Data items
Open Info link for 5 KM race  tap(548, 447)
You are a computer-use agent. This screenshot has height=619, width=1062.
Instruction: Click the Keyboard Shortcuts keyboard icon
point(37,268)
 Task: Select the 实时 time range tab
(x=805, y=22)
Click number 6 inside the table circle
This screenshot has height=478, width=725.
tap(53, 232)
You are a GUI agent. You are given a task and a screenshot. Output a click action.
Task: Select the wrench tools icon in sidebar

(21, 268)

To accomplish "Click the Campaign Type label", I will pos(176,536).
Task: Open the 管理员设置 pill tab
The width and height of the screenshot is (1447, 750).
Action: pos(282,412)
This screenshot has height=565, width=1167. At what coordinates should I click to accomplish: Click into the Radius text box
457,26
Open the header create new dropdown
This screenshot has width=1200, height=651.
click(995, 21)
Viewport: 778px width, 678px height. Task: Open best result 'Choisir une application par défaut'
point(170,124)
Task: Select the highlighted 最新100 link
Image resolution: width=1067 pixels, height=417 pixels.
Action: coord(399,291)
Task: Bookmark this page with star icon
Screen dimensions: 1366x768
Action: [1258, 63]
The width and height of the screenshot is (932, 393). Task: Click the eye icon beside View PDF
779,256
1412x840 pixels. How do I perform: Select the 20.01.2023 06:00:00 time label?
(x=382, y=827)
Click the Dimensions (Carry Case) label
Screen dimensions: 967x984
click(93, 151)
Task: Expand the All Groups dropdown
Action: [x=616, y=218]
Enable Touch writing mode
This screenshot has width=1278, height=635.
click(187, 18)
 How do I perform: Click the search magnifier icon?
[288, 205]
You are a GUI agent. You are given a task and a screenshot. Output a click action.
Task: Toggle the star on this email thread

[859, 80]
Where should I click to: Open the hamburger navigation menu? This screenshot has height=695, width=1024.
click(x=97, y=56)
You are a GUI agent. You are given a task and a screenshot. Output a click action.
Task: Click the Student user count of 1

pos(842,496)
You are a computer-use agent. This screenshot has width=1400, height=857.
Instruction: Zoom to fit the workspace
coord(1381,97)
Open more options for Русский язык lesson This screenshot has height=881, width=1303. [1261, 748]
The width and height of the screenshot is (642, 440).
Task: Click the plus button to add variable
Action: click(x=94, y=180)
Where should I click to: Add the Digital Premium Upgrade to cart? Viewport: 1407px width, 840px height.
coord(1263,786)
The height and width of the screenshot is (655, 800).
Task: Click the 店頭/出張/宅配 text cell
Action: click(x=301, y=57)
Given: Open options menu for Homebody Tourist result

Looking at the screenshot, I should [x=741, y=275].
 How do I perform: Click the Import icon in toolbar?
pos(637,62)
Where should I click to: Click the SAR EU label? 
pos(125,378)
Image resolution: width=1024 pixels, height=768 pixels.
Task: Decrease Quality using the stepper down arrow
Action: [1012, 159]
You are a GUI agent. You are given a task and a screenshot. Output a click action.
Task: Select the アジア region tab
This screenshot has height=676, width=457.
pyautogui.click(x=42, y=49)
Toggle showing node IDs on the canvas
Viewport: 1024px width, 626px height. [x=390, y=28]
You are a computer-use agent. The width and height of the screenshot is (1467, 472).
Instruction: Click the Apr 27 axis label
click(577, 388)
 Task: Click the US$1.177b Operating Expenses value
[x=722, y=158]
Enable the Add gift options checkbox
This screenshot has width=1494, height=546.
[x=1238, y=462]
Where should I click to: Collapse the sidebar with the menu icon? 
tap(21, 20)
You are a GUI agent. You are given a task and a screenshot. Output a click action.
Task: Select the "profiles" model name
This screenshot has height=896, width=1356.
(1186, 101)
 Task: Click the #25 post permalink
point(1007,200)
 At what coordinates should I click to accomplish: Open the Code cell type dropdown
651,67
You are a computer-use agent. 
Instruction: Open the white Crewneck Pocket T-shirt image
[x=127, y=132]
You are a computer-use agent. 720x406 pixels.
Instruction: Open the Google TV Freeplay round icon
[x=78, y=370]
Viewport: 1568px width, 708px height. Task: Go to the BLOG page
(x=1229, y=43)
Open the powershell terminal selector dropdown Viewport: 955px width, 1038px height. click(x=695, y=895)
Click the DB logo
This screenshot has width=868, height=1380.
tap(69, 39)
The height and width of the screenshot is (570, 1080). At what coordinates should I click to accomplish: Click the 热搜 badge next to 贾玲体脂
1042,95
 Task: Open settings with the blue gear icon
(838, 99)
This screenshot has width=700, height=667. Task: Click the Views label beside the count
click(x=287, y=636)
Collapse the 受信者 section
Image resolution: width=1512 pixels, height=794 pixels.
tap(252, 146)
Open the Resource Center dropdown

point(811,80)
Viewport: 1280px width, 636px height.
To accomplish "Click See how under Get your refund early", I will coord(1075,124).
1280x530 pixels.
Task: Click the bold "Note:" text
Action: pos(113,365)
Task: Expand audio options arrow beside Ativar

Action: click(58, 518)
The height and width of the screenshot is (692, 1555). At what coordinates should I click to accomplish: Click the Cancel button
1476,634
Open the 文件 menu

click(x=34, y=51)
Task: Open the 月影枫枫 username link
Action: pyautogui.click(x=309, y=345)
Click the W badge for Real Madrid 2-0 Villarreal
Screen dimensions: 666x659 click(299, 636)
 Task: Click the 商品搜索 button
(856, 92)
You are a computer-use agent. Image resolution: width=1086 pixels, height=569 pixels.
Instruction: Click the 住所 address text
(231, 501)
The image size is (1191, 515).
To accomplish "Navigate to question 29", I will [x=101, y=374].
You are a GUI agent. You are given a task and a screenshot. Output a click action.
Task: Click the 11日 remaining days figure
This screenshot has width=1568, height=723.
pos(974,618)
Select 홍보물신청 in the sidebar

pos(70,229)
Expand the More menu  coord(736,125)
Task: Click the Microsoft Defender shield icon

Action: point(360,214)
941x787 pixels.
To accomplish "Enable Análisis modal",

* _Exercise_: Your output must contain exactly the lines from the one containing "Select 홍보물신청 in the sidebar" to the final line of the data above, and no other text.

* _Result for this task_:
Select 홍보물신청 in the sidebar

pos(70,229)
Expand the More menu  coord(736,125)
Task: Click the Microsoft Defender shield icon

Action: point(360,214)
941x787 pixels.
To accomplish "Enable Análisis modal",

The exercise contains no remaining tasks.